I guess I’m old enough to start a column with “kids these days” because I actually have a “kids these days” moment. Before you could break down, clip and analyze every pick and roll of a Wednesday night Pistons-Wizards game, kids these days don’t know how hard it was to rewatch your favorite games let alone any game.
Waiting for a rerun of an instant classic or any classic on ESPN Classic, which is getting shut down at the end of this year, was like waiting for that one song you didn’t own to come across the radio (for me, that was DMX’s “Ruff Ryders’ Anthem”).
If you had a craving for, say, the Nebraska-Miami 1995 Orange Bowl and you didn’t have a bootleg VHS your dad made (perhaps you wore it out, but you can now find it on YouTube, so it’s cool), you could bask in its glory all over again when ESPN Classic did college football week, but you’d have to wait out the games to get to it. Apologies to my editors for getting sucked down a rabbit hole, but who wouldn’t want to watch the entire game after that Bob Costas intro knowing what happened?
You could get season wrap-up videos that had game-by-game highlight reels, but those were cut with baby powder, and I need to ingest every touchdown of that 62-24 Fiesta Bowl thrashing of Florida in its purest form.
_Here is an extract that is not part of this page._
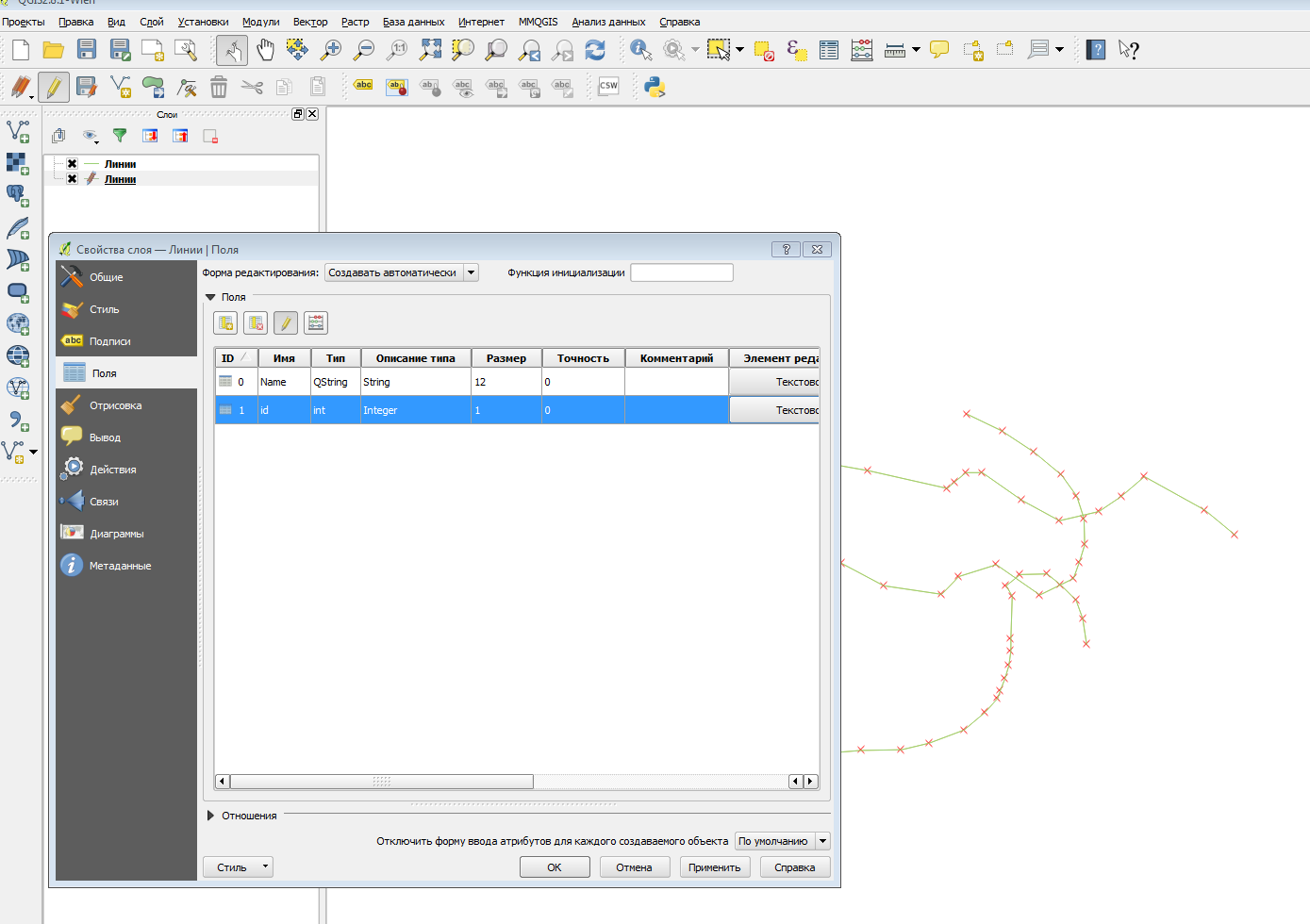The image size is (1310, 924).
Task: Open the 'Вектор' menu
Action: click(310, 22)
Even though ESPN Classic would lean toward more competitive matchups than those, they would inevitably find a game that would grab enough of your dad’s interest to watch during commercial breaks of Tombstone on TNT.
It’s hard to remember an ESPN that ran the last SportsCenter of the night on repeat until like 10 a.m. and then would switch over to NFL Films programming until the 5 p.m. SportsCenter or a game. It’s even harder to imagine a channel that plays reruns of games you can find anytime online (which is why they’re shutting it down, you dolt).
The Classic had more than that initially, though. The SportsCentury list of the 50 greatest athletes of the 1900s was revered programming even though it’s a list, and the internet has done to lists what it did to fleeting moments of joy. Happiness and rankings lose meaning when you’re constantly inundated with them.
Even those SportsCentury episodes are on YouTube right now. Look at how sharp host Chris Fowler looks in some kind of gray patterned jacket, light yellow shirt, orange tie and black pants in this Mike Tyson episode.
Continuing the theme of adjectives my grandparents use, the Classic had some slick shows. I don’t know if that’s how I’d describe Stump the Schwab, but the fact that they were even trying shows like that indicated the depth of ESPN’s coffers before the Great Recession.
Honestly, I probably haven’t had ESPN Classic since about 2007-08, and I absolutely don’t have it now. Once ESPN realized it wanted to be a 24/7 news outlet and opted to try to fill its channels with fresh content — for better or for First Take — it’s hard to see where ESPN Classic fit in outside of being an overflow option if games run long. Why commit personnel and resources to a channel dedicated to old news?
All of its content, like this article or your favorite song, is free right now online anyway.
So don’t tell me you’re bored EVER! We suffered through Chumbawamba and Celine Dion’s “My Heart Will Go On” for hours on end to hear 3 minutes of edited DMX. We just sat there and doodled or something, listening to the fucking radio. Oh, what’s that, you want to play the new Adele again? How about six hours of Three Doors Down and “All Star” by Smash Mouth and then you’ll get your fix.
That’ll do, ESPN Classic, that’ll do.